How can I read LIBSVM models (saved using LIBSVM) into PySpark? - apache-spark

I have a LIBSVM scaling model (generated with svm-scale) that I would like to port over to PySpark. I've naively tried the following:
scaler_path = "path to model"
a = MinMaxScaler().load(scaler_path)
But I'm thrown an error, expecting a metadata directory:
Py4JJavaErrorTraceback (most recent call last)
<ipython-input-22-1942e7522174> in <module>()
----> 1 a = MinMaxScaler().load(scaler_path)
/srv/data/spark/spark-2.0.0-bin-hadoop2.6/python/pyspark/ml/util.pyc in load(cls, path)
226 def load(cls, path):
227 """Reads an ML instance from the input path, a shortcut of `read().load(path)`."""
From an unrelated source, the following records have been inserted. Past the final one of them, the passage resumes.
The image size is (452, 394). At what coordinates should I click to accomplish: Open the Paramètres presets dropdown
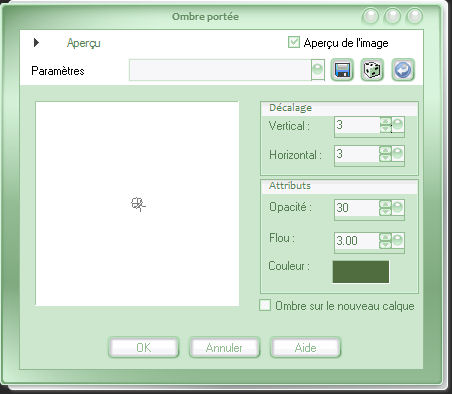coord(318,70)
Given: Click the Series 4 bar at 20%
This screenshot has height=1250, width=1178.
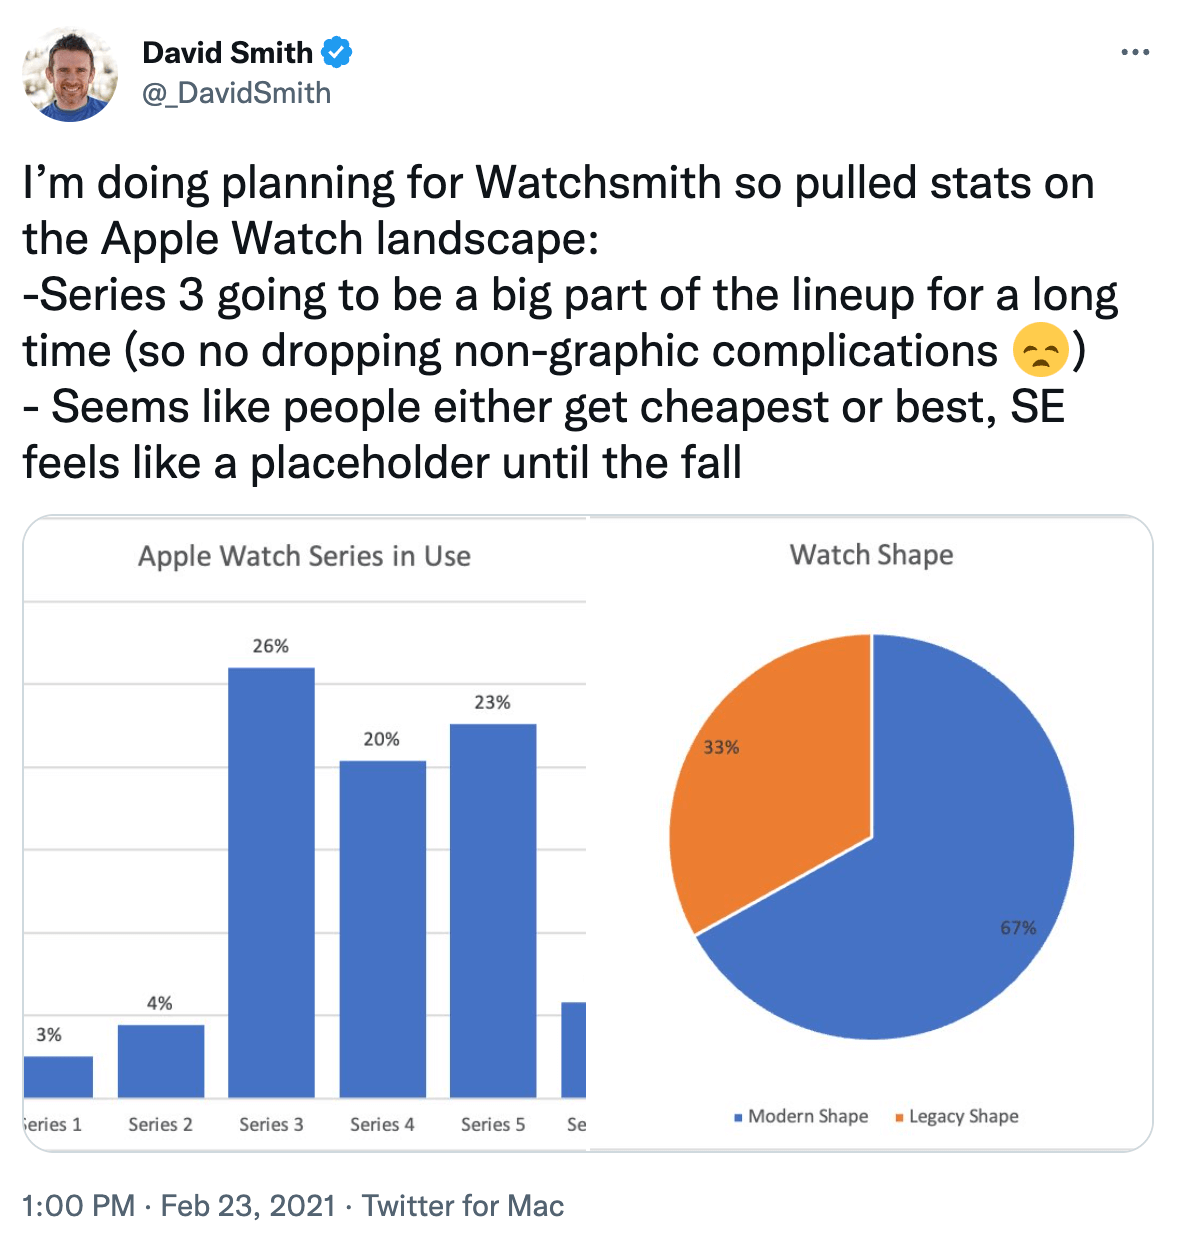Looking at the screenshot, I should click(382, 929).
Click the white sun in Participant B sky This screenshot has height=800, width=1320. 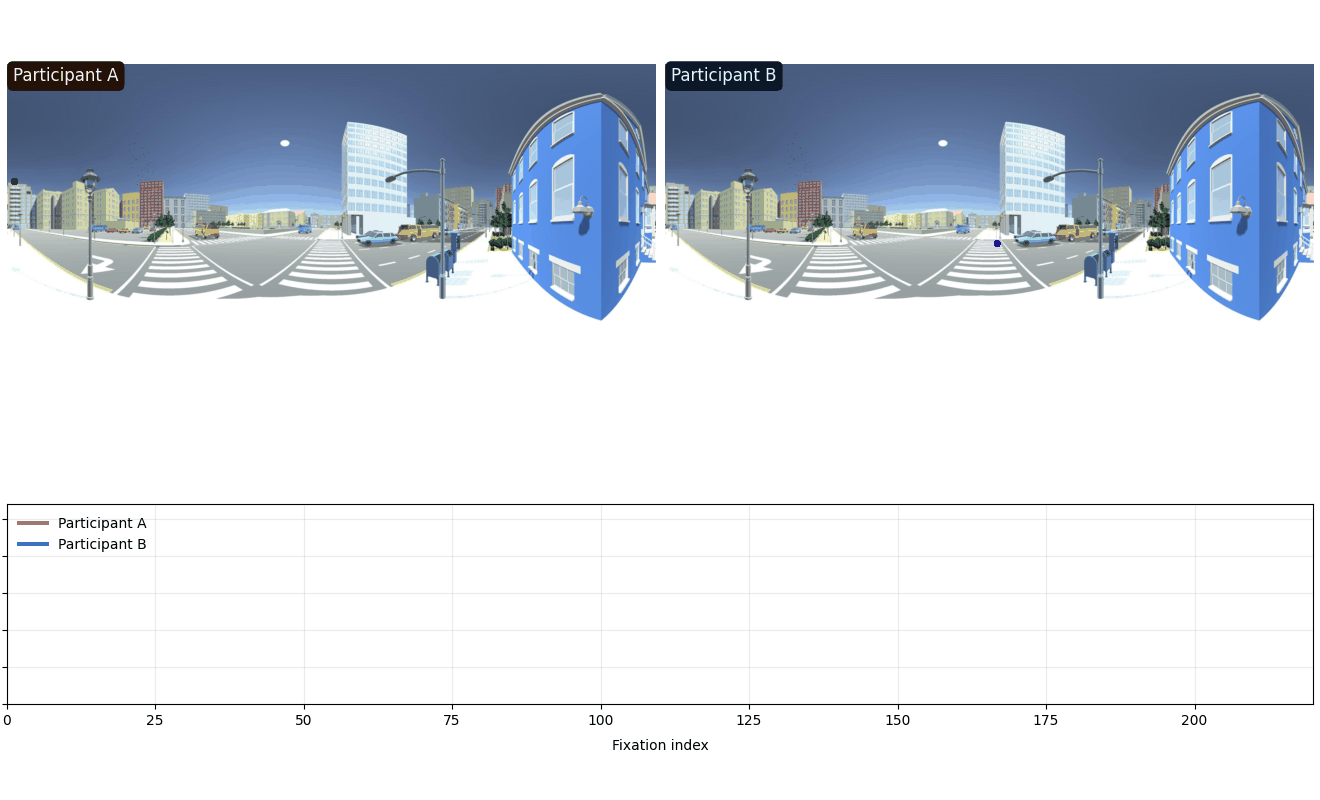click(x=943, y=143)
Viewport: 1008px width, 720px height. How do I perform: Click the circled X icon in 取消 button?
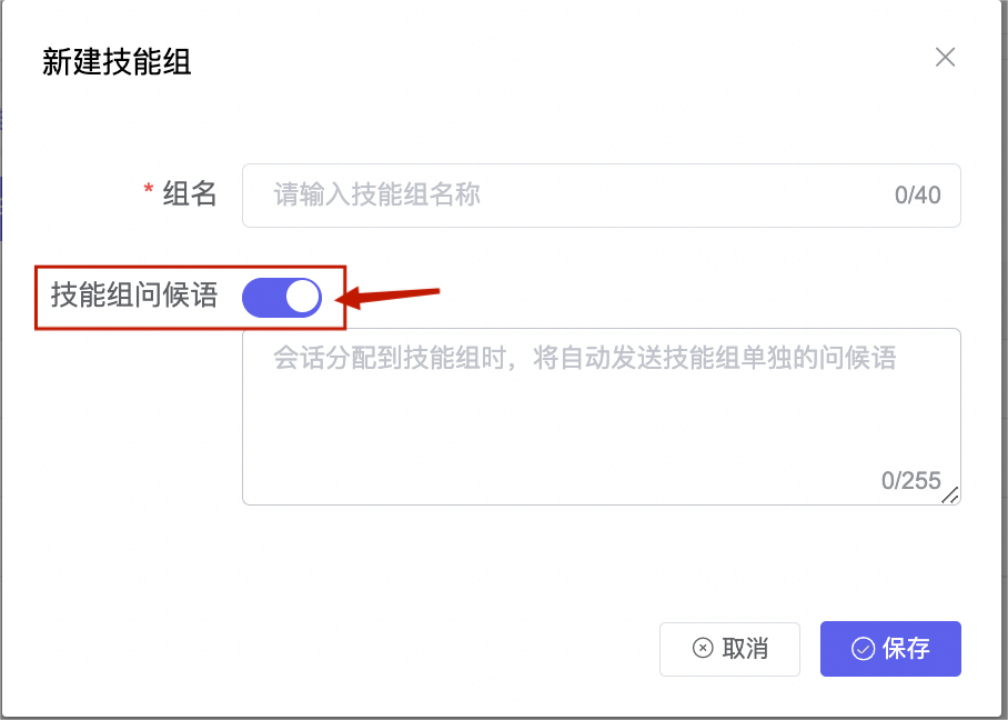pyautogui.click(x=703, y=647)
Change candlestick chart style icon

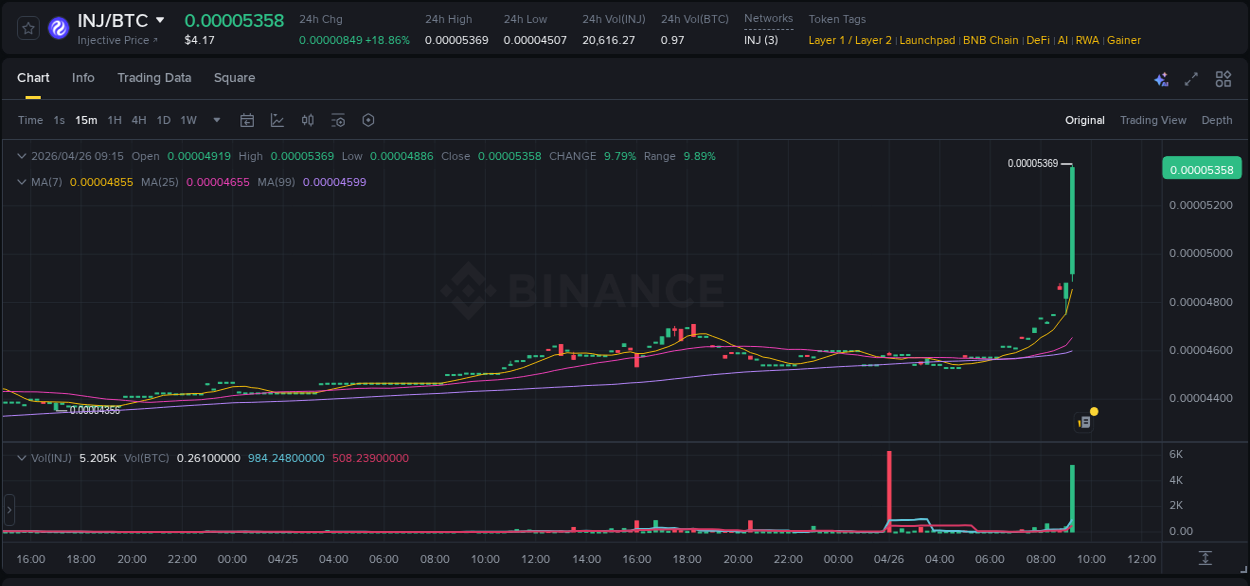click(308, 120)
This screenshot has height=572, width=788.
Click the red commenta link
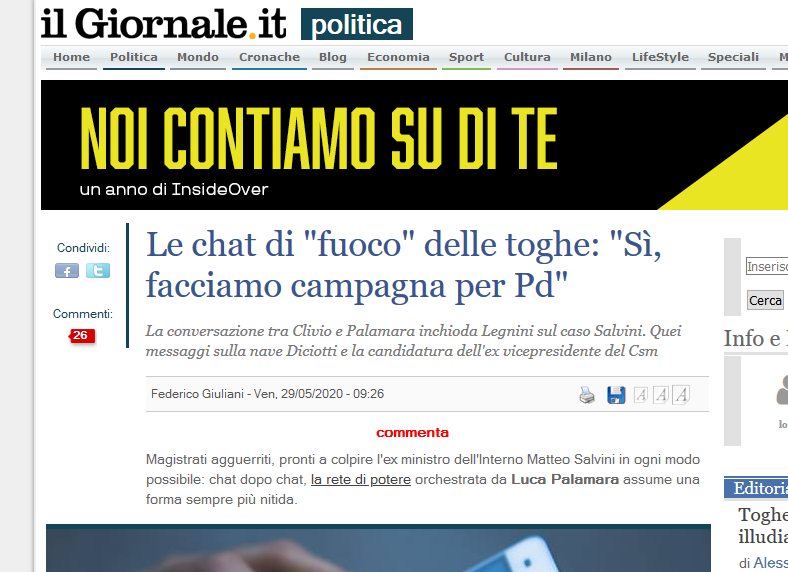click(x=412, y=433)
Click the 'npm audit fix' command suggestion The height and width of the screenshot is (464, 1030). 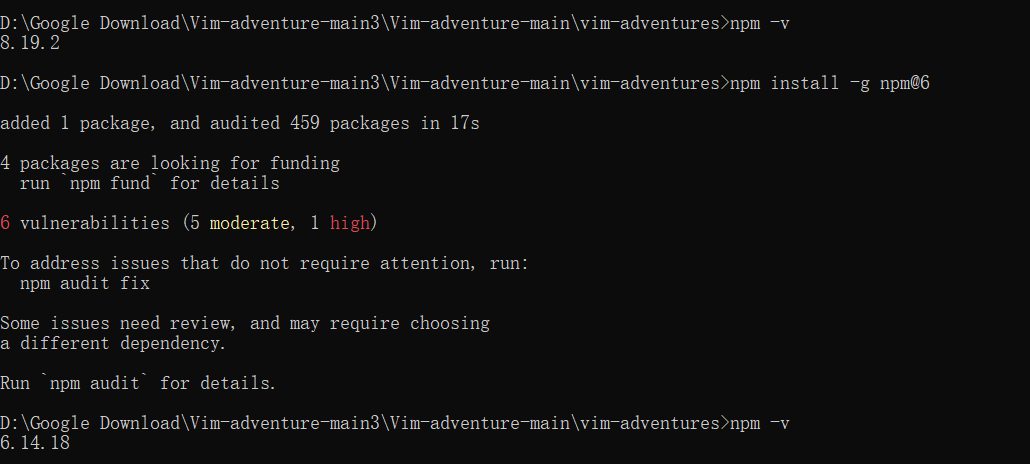[x=85, y=283]
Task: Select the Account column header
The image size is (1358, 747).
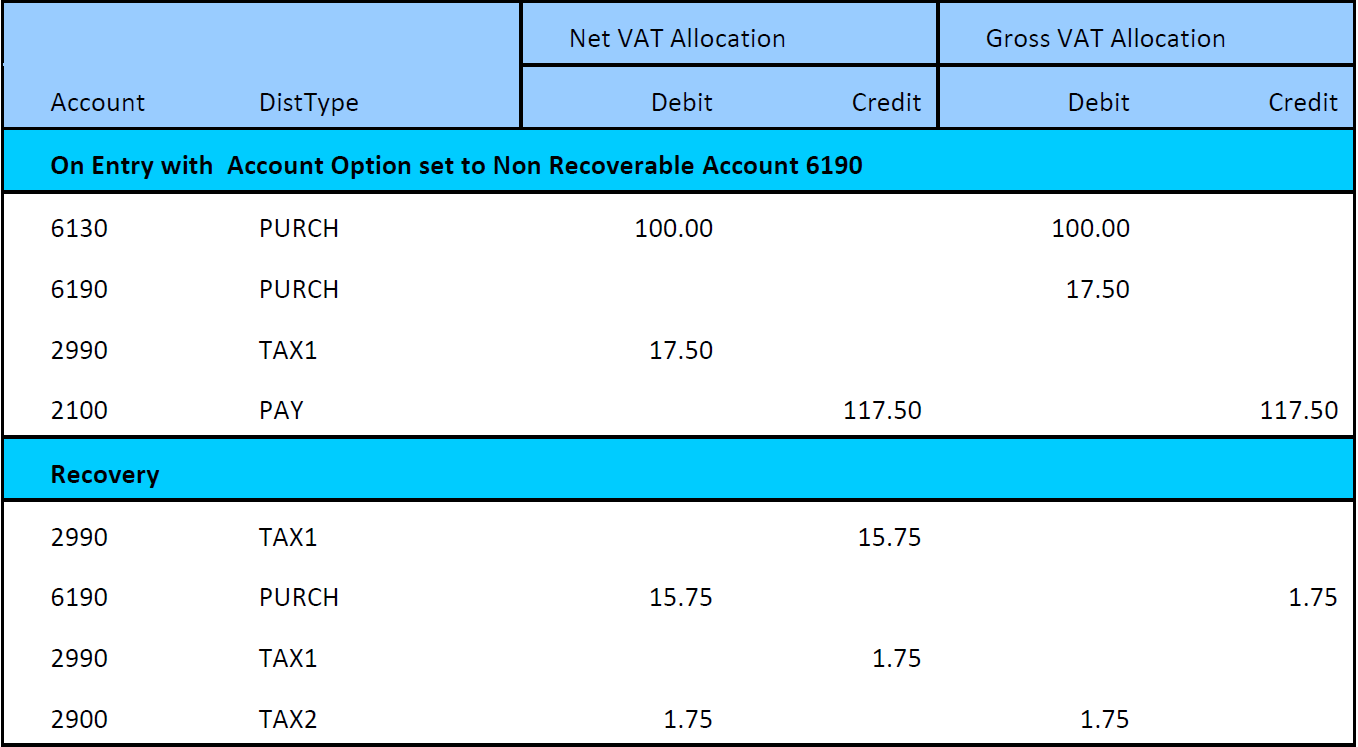Action: pyautogui.click(x=98, y=102)
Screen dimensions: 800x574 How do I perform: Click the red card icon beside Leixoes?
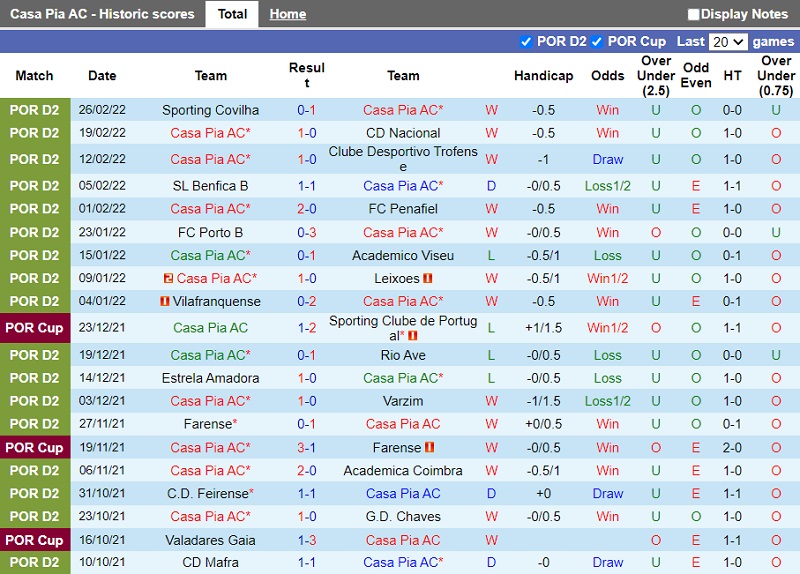coord(428,279)
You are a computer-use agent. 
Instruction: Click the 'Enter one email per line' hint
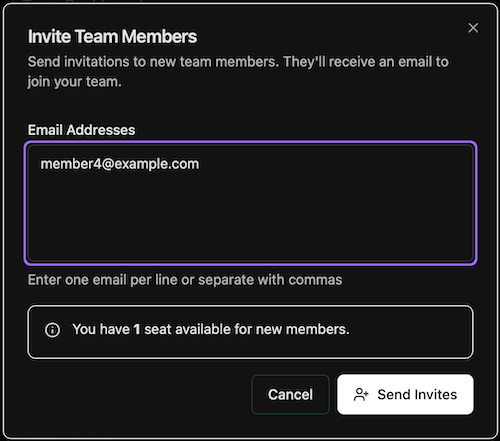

--> 228 return cls.read().load(path)
229
230
/srv/data/spark/spark-2.0.0-bin-hadoop2.6/python/pyspark/ml/util.pyc in load(self, path)
174 if not isinstance(path, basestring):
175 raise TypeError("path should be a basestring, got type %s" % type(path))
--> 176 java_obj = self._jread.load(path)
177 if not hasattr(self._clazz, "_from_java"):
178 raise NotImplementedError("This Java ML type cannot be loaded into Python currently: %r"
/usr/local/lib/python2.7/dist-packages/py4j/java_gateway.pyc in __call__(self, *args)
1131 answer = self.gateway_client.send_command(command)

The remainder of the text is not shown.